- DESCRIPTION OF THE TASK -
For each record that follows, restate the text exactly and drop the pictures.
======== SUPPLIED DATA ========
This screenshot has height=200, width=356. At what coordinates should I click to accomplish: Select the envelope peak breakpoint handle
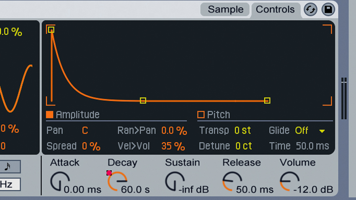click(51, 30)
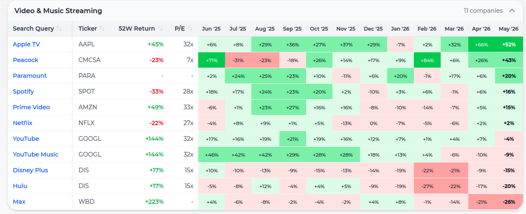
Task: Click Hulu's -27% Feb '26 cell
Action: (x=427, y=186)
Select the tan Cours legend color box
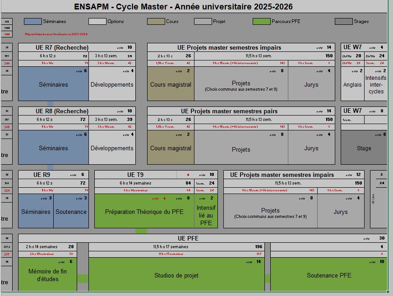Screen dimensions: 393x296 (156, 21)
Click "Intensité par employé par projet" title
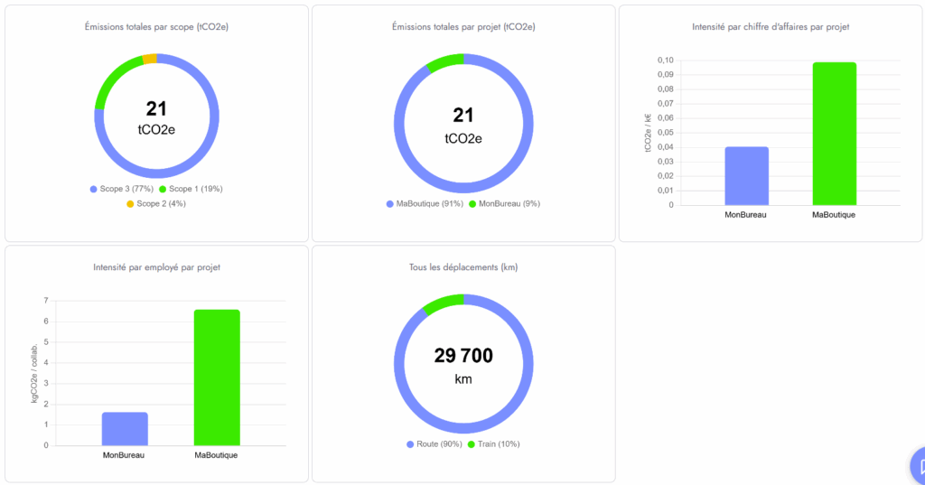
========
- ANSWER FOR THIS EXERCISE -
This screenshot has height=200, width=356. At what coordinates should I click to accomplish: Select the envelope peak breakpoint handle
click(51, 30)
Task: Click Hulu's -27% Feb '26 cell
Action: (x=427, y=186)
Select the tan Cours legend color box
Screen dimensions: 393x296 (156, 21)
Click "Intensité par employé par projet" title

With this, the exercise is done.